[Shootout-list] A different way of measuring

Brandon J. Van Every vanevery@indiegamedesign.com
Sat, 11 Sep 2004 11:50:24 -0700


Peter Hinely wrote:
>
> I think what the shootout really should do is measure the slope of the
> graph of CPU time vs. N iterations.

Hello.  I am new to the Shootout, but experienced in the technology and
marketing of OpenGL Viewperf / GLPerf benchmarking.  As a 3D device
driver writer once upon a time, I have lied with benchmarks
professionally.  :-)

You are proposing a particular kind of composite number.  All composite
numbers summarize stuff and gloss over details, that is their nature.
Thus you can always lie with them.  "We've got 120 on CDRS-3!"  Well,
that covers up all kinds of dirty deeds.  The only way you ever
understand a benchmark fully is to look at all the subtests, all the
graphs of all the different samples vs. memory plots, etc.  In short,
you only understand if you're an engineer putting in a lot of time into
finding out exactly where someone lied.

It is tempting to think you can solve the problem by offering up some
more elegant, mathematically continuous composite number.  But you
cannot do so.  You are just changing the way you lie.
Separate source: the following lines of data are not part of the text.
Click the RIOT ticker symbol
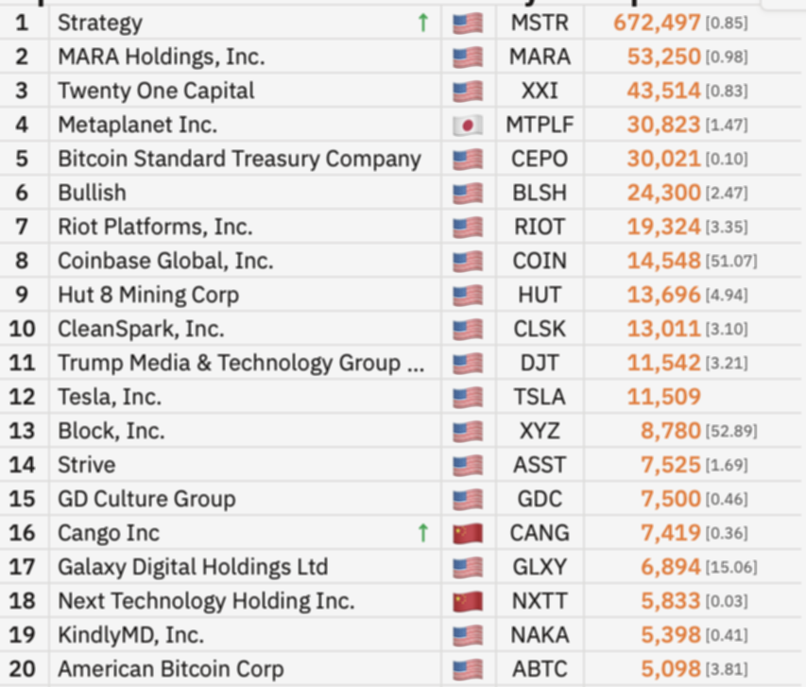 pyautogui.click(x=540, y=227)
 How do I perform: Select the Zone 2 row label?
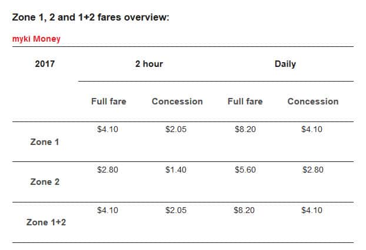tap(45, 182)
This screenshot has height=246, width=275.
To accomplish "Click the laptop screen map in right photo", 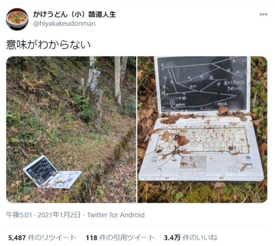I will click(x=202, y=84).
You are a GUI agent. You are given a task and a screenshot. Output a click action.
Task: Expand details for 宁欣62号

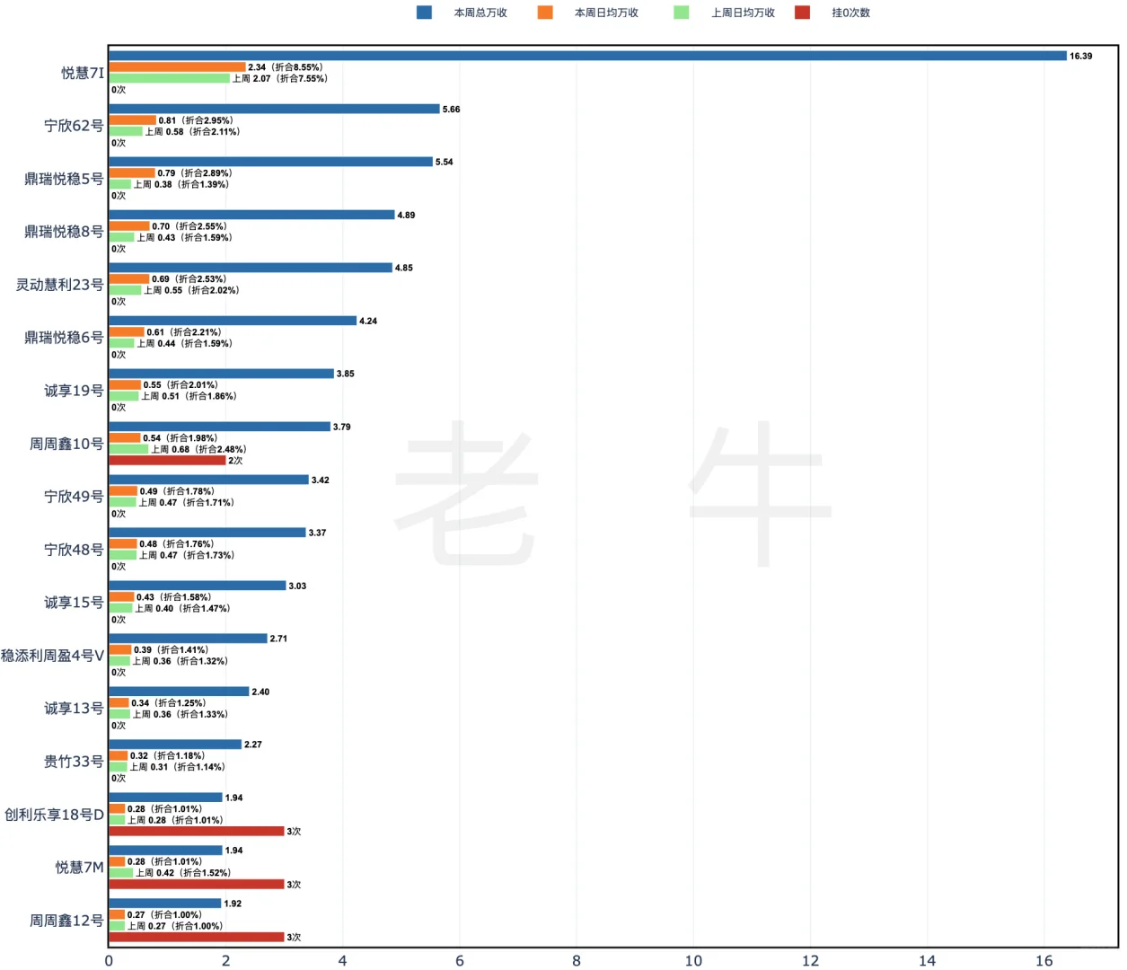point(74,126)
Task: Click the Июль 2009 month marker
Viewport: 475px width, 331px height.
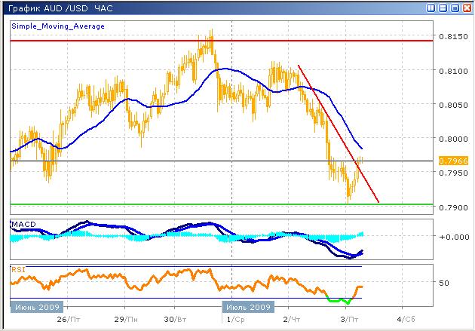Action: click(x=247, y=308)
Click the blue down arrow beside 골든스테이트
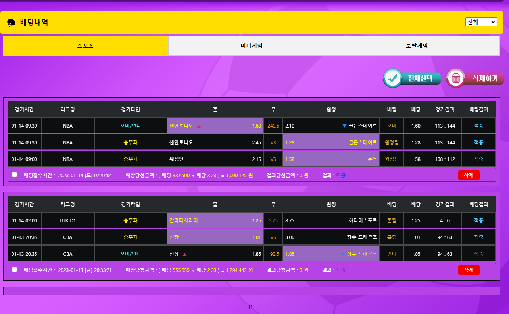 point(344,126)
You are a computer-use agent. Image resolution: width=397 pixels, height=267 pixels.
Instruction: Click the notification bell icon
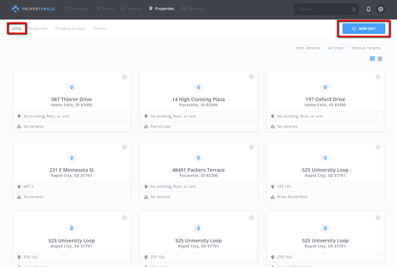(x=368, y=9)

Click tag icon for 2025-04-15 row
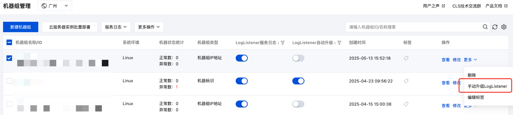pyautogui.click(x=406, y=104)
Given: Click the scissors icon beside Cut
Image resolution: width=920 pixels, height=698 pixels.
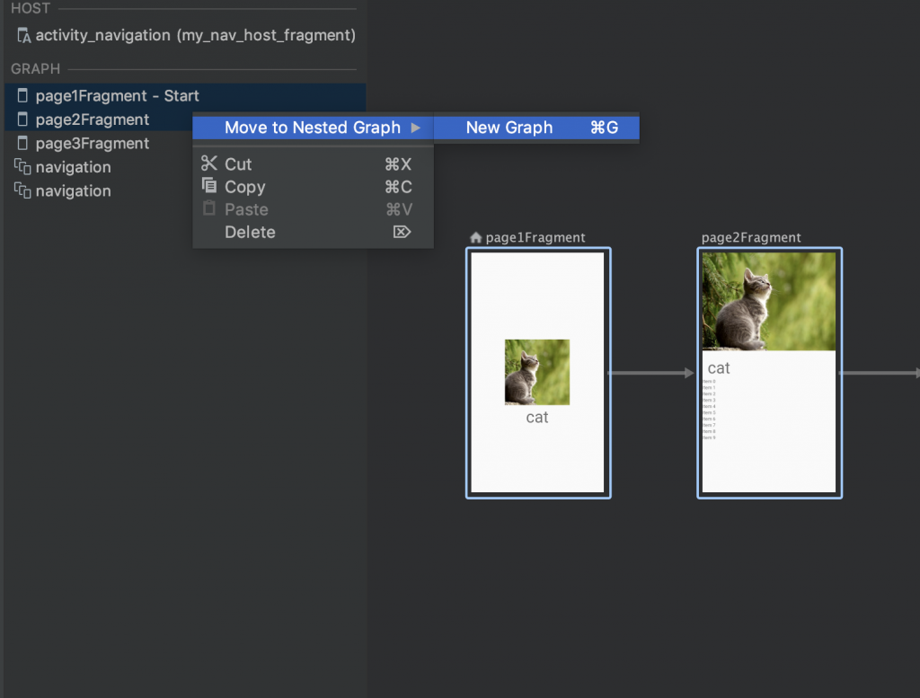Looking at the screenshot, I should pyautogui.click(x=209, y=163).
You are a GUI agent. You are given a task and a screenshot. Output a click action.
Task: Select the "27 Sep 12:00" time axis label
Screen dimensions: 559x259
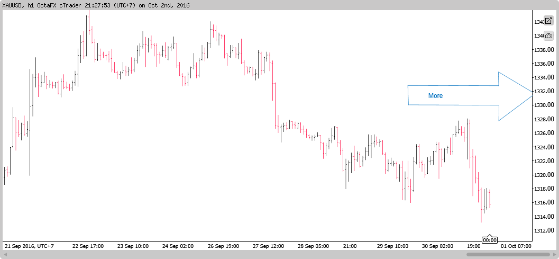[267, 246]
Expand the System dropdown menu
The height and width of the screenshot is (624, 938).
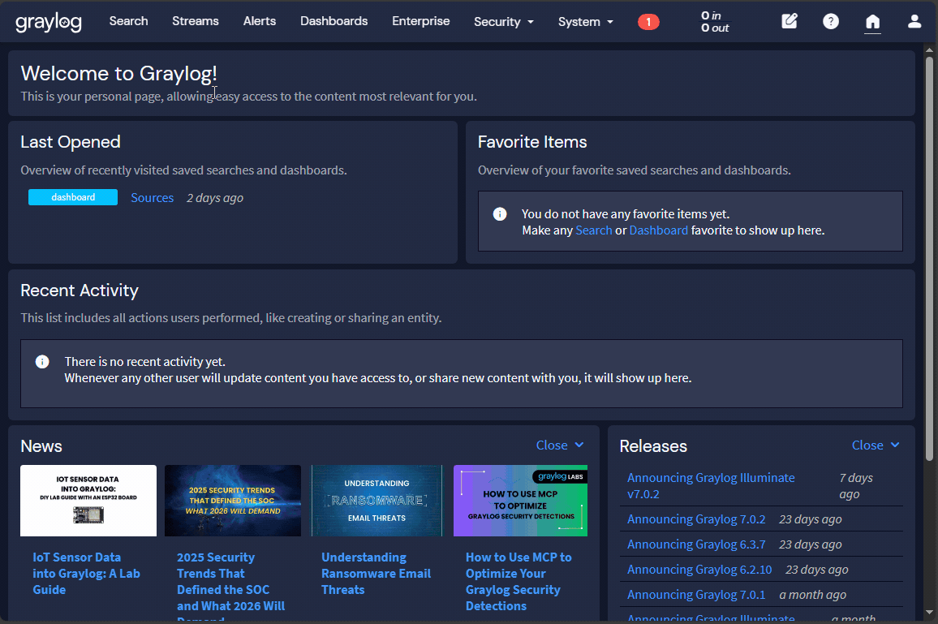(585, 22)
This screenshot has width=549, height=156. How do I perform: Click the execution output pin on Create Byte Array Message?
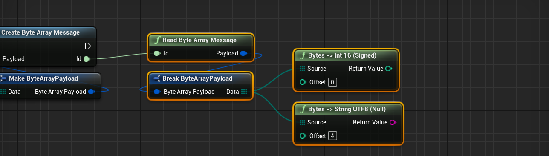tap(88, 46)
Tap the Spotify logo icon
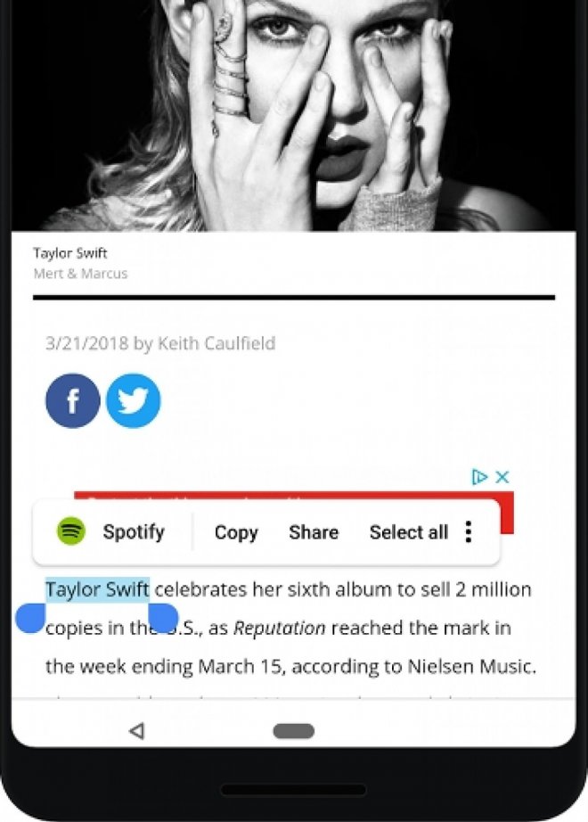This screenshot has width=588, height=822. click(71, 532)
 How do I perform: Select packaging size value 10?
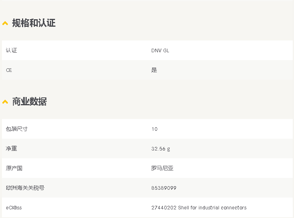click(154, 129)
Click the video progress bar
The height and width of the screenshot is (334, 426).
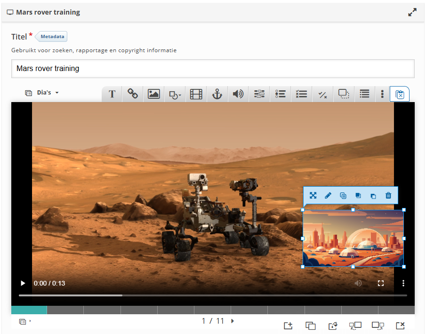[213, 295]
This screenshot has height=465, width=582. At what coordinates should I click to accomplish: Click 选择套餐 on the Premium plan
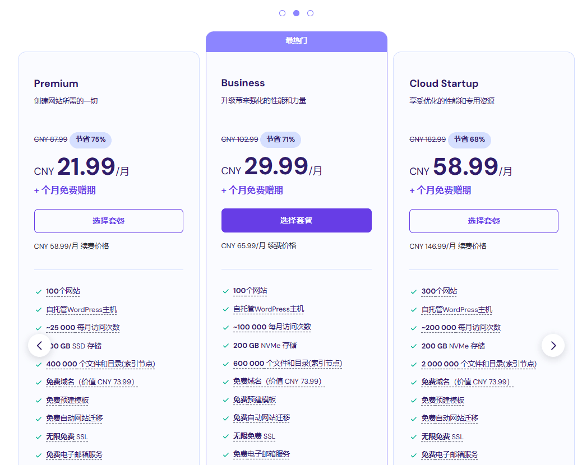tap(108, 221)
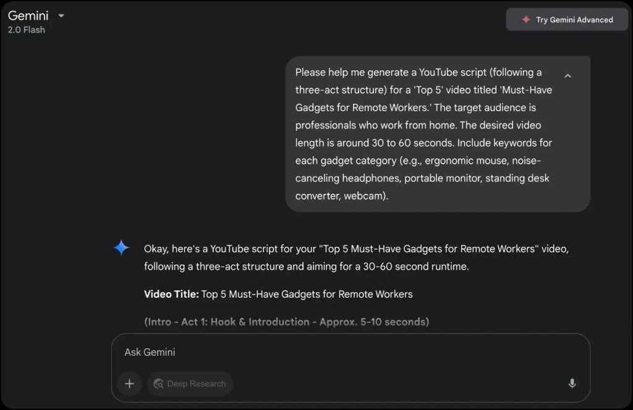Click the blue Gemini sparkle icon beside the response
633x410 pixels.
point(121,248)
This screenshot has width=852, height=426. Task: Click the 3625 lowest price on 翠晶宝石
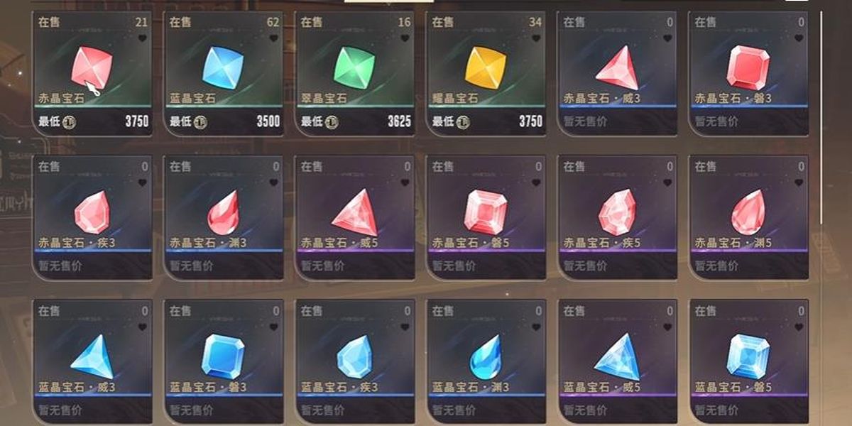point(400,121)
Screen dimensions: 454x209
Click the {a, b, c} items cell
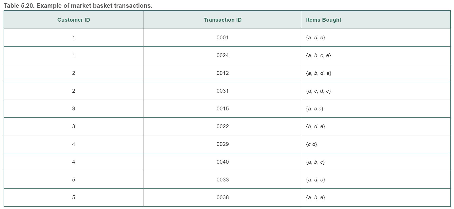(376, 162)
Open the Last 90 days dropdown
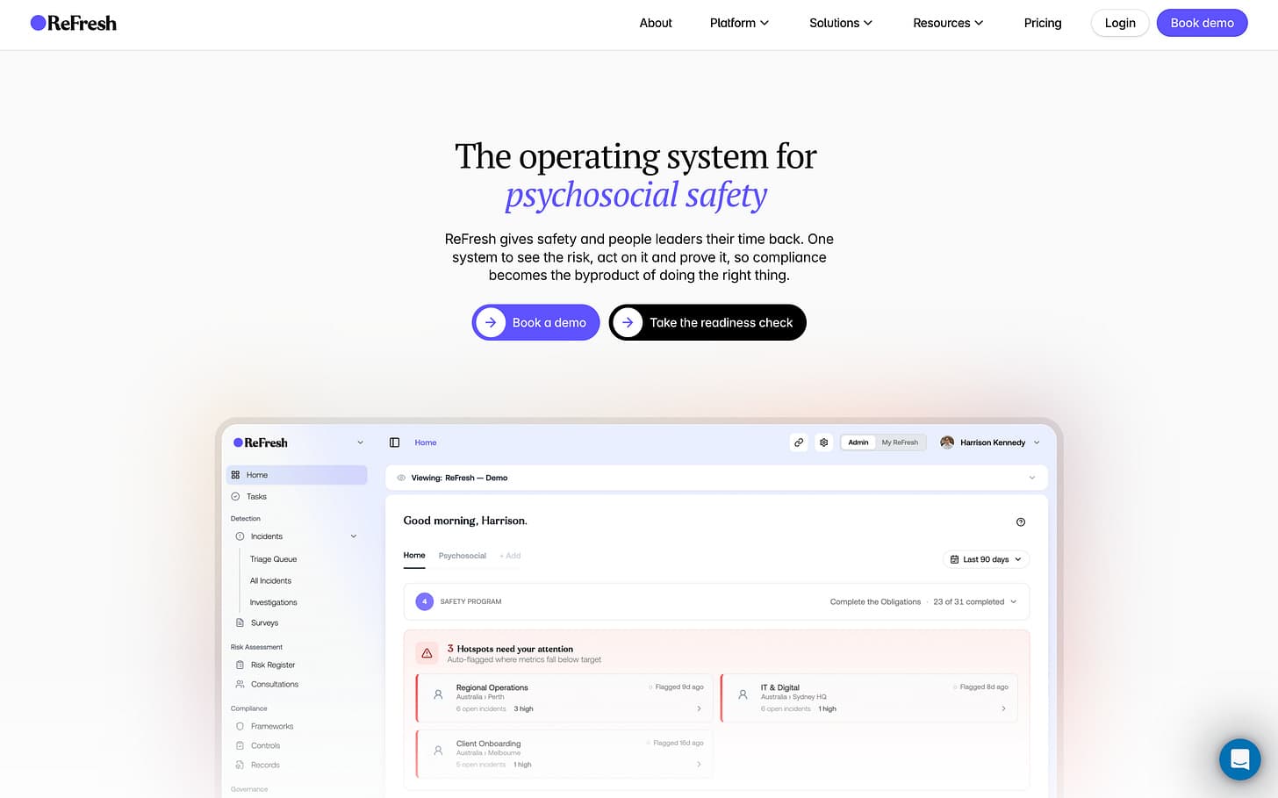 point(986,559)
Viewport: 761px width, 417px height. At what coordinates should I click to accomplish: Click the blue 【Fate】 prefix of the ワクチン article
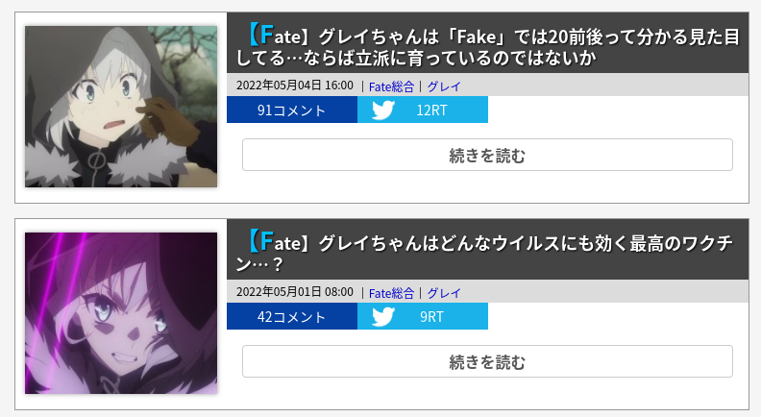click(279, 242)
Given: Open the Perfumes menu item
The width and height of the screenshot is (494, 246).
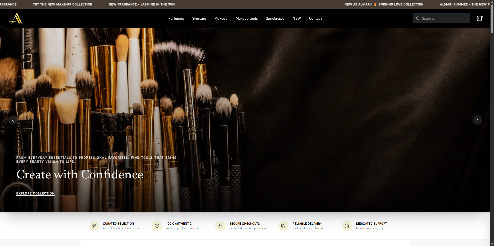Looking at the screenshot, I should pos(176,19).
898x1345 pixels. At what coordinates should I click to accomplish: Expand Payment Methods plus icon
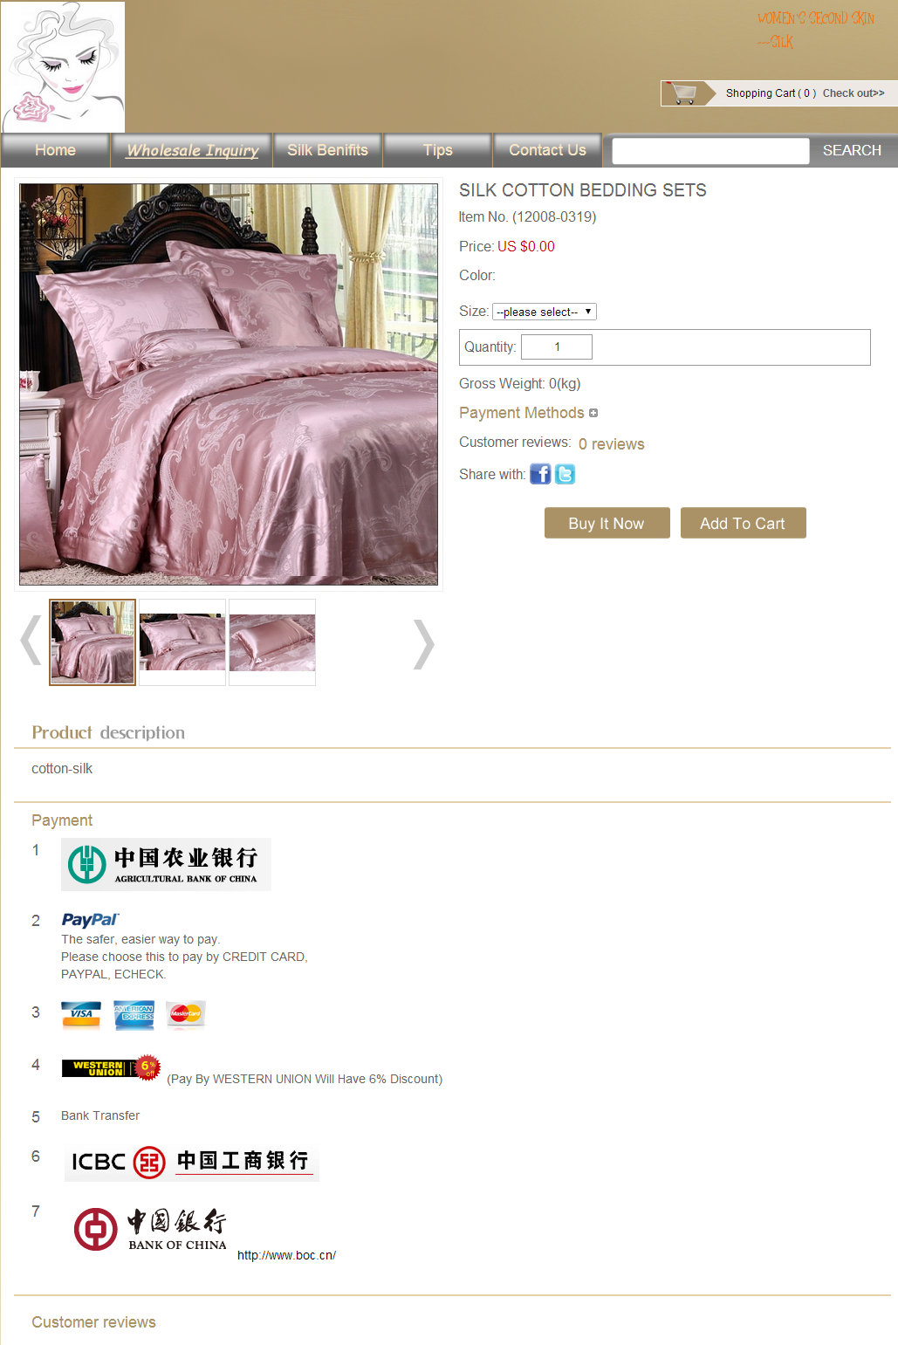[593, 413]
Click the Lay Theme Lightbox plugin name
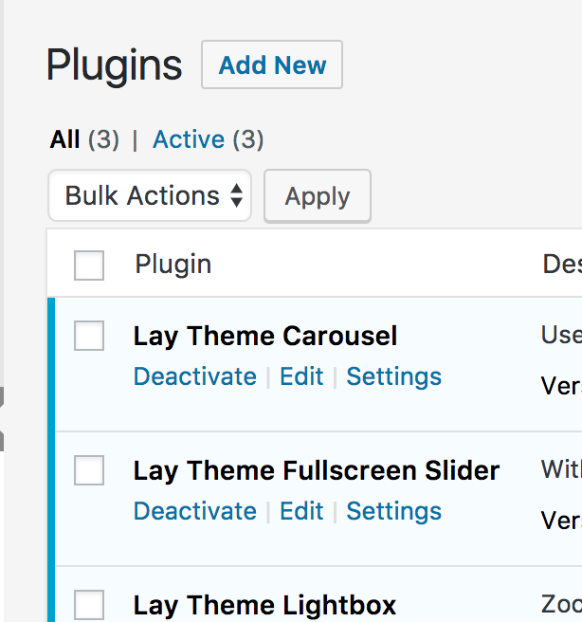Viewport: 582px width, 622px height. [x=264, y=605]
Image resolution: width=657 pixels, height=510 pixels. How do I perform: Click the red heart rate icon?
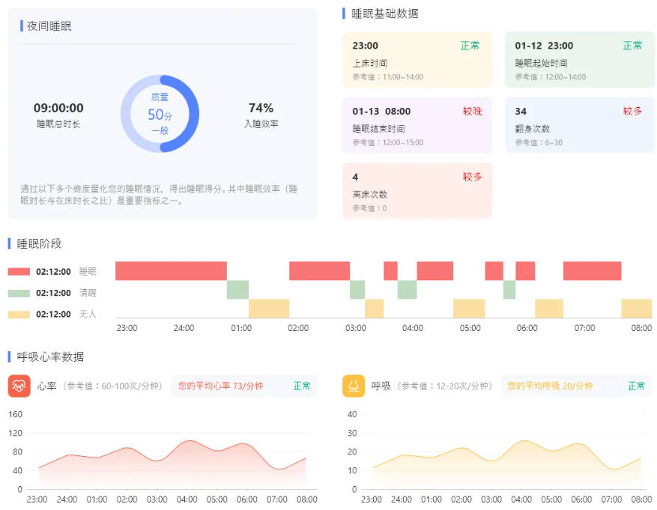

My concern about your particular composite number, is it's difficult to
understand.  At least on Viewperf, the way of constructing the composite
number is very simple.  If you look up the test definitions, you know
exactly how much each subtest is weighted.  So then it's easy to isolate
how people are cheating.  It's all just simple addition and
multiplication.  Your schema, in contrast, requires an understanding of
calculus.  Many people do have that understanding, but many don't, or
have lost what they once had.  I am thinking of all the managers and
Pointy Haired Bosses who might someday make policy decisions based on
Shootout scores.

I would greatly prefer a Keep It Simple Stupid composite scoring index.


Cheers,                         www.indiegamedesign.com
Brandon Van Every               Seattle, WA

20% of the world is real.
80% is gobbledygook we make up inside our own heads.